Primeira Imagem - Espetáculo final da ESTC

conceção e encenaçãoJohn Romão
integrado noFestival de Almada
12 - 16 jul 2017
qua, 19h30 > qui-sáb 21h30 > dom, 16h30
Sala Estúdio
conceção e encenação John Romão 
interpretação, design de cena e produção alunos finalistas do 3º ano dos ramos Atores, Design de Cena e Produção
coordenação de cenografia e figurinos José Espada
coordenação de produção e direção de cena Conceição Mendes, Miguel Cruz
coordenação de iluminação Miguel Cruz
preparação vocal Maria Repas
corpo Jean Paul Bucchieri
gabinete de produção ESTC Conceição Costa, Rute Reis
M/14

Recorrendo a eventos encenados cujo propósito era serem documentados através da câmara de vídeo (Pryings [1971], Theme Song [1971], Remote Control [1971] e Undertone [1973] de Vito Acconci ou Clown Torture [1987] de Bruce Nauman) - documentação que substitui a realidade que ela própria documenta - ou partindo da documentação de performances que aconteceram com a presença de público e que foram registadas também pela câmara de vídeo (Seedbed [1972] ou Claim Excertps [1971] de Vito Acconci), algumas destas obras de Vito Acconci (1940-2017) e de Bruce Nauman (1941-) são em "Primeira Imagem" matéria não de uma reconstituição histórica senão de uma recontextualização contemporânea. Elas são re-encenadas em palco e intencionalmente deturpadas através de uma direção teatral com jovens actores, finalistas de uma licenciatura em teatro, que agora se apresentam ao público profissionalmente. À semelhança do que Acconci e Nauman fizeram (num prenúncio do que, 40 anos mais tarde, iria confluir nas selfies e na exposição do corpo nas redes sociais) dirigindo-se à câmara de vídeo, muitas vezes utilizada como um agente de endereçamento íntimo, os jovens atores utilizam os mesmos textos e ações para se dirigirem agora ao público, no teatro. Reclamam uma atenção sobre os seus corpos que mergulham no mercado da arte, uma intimidade que tanto tem de sedutora como de pura fantasia, com o intuito de obter aprovação, credibilidade ou repulsa.
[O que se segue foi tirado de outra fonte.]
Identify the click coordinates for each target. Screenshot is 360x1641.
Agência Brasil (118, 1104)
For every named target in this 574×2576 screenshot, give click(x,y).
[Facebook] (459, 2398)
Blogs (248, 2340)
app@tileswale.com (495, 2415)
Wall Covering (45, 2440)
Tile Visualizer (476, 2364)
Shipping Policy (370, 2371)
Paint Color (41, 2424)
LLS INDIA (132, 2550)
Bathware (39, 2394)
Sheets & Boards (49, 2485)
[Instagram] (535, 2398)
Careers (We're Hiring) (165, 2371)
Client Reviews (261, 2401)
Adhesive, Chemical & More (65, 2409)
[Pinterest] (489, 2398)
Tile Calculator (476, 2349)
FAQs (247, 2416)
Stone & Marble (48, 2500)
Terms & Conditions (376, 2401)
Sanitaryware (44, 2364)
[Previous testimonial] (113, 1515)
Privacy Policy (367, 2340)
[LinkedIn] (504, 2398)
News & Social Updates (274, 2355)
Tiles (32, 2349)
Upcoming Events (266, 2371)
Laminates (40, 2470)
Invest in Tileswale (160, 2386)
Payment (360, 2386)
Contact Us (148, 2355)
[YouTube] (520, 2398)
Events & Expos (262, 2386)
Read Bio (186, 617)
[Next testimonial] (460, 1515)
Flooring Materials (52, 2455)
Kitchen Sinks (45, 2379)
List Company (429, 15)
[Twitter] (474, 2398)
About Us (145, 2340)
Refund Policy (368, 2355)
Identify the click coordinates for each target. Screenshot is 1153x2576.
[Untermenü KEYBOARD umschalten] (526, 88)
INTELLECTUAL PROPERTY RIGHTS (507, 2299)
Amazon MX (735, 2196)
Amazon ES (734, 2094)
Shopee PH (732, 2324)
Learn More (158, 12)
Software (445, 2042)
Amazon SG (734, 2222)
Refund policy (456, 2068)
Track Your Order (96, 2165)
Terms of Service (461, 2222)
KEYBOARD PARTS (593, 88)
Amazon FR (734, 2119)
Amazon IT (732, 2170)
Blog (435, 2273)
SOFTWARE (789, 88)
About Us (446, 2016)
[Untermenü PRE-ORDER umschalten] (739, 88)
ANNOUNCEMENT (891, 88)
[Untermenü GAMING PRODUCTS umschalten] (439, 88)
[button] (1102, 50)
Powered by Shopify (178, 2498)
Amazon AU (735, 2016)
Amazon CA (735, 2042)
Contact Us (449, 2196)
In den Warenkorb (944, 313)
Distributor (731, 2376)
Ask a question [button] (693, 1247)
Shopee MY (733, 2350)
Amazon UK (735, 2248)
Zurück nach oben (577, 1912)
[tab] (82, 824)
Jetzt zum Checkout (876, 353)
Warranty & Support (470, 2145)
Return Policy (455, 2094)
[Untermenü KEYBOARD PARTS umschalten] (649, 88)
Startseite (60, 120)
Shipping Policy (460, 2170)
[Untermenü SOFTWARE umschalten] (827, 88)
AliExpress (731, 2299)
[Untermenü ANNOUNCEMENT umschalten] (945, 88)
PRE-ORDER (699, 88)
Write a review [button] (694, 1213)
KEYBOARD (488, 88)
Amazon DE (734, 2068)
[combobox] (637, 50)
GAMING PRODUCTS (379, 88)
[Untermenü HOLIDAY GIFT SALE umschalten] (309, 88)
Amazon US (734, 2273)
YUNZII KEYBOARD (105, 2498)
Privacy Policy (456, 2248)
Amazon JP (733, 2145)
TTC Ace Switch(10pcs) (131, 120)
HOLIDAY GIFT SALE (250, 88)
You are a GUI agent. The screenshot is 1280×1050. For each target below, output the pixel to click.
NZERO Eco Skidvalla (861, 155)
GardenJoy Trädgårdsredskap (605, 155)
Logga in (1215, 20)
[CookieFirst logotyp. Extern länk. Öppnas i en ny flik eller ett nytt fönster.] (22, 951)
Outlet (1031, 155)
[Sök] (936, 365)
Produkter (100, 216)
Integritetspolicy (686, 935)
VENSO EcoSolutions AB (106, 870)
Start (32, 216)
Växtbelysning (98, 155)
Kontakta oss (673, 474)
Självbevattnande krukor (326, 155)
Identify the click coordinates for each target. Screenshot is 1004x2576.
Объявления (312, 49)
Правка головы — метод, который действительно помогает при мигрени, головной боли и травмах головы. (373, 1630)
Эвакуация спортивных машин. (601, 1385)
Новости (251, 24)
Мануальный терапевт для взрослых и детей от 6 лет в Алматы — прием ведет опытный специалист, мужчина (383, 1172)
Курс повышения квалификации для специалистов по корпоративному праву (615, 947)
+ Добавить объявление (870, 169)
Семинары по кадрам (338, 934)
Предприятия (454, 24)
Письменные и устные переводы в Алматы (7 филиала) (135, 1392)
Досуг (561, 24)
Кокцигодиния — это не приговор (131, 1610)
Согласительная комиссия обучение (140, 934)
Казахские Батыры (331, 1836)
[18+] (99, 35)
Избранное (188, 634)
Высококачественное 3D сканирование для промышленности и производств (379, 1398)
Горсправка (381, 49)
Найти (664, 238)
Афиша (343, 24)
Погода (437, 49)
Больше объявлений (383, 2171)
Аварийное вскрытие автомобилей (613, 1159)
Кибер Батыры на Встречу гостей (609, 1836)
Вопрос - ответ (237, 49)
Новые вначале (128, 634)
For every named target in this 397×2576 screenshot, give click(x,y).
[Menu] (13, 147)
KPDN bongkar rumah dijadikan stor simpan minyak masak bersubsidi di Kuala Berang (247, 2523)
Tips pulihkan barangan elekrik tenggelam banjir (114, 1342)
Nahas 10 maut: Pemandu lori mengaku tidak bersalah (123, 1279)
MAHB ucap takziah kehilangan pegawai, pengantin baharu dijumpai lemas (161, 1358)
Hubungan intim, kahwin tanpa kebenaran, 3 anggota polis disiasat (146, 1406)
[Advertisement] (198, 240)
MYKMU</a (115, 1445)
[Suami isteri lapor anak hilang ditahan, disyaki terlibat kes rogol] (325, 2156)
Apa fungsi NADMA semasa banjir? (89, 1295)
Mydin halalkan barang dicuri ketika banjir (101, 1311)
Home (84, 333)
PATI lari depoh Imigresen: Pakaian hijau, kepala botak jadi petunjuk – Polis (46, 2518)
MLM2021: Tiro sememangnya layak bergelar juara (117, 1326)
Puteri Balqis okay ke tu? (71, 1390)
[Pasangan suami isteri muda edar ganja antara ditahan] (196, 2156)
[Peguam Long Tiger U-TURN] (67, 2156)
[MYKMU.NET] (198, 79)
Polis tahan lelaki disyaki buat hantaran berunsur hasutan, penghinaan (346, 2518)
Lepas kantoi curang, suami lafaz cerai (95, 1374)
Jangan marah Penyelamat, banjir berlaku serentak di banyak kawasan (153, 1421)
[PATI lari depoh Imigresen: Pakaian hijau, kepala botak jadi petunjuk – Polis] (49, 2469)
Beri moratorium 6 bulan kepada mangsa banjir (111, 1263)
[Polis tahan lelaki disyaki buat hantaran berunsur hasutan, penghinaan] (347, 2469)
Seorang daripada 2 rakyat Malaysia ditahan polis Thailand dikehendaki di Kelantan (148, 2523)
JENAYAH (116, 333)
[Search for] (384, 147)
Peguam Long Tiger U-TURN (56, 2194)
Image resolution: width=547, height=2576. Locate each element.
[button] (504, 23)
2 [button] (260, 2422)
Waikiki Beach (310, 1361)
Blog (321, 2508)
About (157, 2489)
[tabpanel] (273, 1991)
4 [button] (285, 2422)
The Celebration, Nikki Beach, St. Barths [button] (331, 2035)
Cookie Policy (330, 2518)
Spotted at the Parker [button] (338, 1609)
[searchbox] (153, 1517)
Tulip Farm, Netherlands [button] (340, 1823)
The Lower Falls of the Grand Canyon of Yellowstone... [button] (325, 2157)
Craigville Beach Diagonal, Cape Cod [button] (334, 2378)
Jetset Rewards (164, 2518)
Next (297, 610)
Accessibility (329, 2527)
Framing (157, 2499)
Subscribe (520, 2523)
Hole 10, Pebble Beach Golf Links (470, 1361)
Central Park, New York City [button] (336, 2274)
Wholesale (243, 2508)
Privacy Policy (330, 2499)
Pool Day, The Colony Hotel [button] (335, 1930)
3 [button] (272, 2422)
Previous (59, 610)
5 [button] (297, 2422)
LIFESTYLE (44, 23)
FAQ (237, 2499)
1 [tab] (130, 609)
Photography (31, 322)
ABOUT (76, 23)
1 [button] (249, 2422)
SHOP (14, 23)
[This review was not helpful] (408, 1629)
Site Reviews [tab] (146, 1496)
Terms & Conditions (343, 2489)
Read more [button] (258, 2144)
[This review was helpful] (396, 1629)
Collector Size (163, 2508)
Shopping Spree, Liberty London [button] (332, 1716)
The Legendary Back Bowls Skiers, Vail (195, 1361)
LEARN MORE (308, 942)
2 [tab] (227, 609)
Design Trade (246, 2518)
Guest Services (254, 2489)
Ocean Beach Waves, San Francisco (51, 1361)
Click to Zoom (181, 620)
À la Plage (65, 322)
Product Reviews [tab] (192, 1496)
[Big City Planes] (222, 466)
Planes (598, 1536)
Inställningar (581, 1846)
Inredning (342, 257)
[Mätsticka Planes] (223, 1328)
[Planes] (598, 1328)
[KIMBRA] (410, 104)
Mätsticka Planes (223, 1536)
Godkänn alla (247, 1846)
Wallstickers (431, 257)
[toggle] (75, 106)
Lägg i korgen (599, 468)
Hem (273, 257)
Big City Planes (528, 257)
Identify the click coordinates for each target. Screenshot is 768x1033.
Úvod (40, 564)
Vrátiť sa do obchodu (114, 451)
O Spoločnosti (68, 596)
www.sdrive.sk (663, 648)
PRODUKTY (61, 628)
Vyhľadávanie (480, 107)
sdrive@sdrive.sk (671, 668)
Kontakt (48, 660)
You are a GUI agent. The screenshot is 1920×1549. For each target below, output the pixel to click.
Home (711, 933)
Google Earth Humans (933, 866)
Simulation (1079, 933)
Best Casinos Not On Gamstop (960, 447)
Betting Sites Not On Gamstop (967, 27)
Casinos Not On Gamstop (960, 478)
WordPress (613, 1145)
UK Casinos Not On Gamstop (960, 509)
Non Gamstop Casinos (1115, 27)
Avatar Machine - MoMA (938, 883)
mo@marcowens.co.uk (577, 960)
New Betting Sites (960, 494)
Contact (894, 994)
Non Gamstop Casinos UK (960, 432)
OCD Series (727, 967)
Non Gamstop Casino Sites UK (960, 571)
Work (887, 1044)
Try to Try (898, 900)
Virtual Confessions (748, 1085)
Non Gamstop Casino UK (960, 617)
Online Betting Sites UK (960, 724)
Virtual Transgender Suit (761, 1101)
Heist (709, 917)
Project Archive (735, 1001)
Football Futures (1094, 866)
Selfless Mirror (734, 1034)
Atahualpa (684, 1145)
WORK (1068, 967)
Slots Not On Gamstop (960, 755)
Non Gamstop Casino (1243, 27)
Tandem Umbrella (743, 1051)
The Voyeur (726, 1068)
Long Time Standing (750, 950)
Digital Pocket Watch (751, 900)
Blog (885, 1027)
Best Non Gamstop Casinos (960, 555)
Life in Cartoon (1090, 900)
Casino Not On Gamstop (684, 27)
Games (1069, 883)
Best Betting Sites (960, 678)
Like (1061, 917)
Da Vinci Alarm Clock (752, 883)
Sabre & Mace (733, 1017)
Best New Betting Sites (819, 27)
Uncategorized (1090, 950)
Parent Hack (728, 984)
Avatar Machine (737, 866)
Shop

Nesta relação mista de independência e co-dependência entre os artistas/actores e os espectadores, em "Primeira Imagem" são reativadas formas, habitando-as num contexto de estúdio de criação, o do próprio palco, em que os corpos se tornam um campo de experimentação de práticas estranhas (uncanny).

Próximo de um transe, entre as regiões subterrâneas da mente e a própria vontade dos artistas/atores, em "Primeira Imagem" vemos o esforço que estes fazem para se convencerem e controlarem a si mesmos e ao público.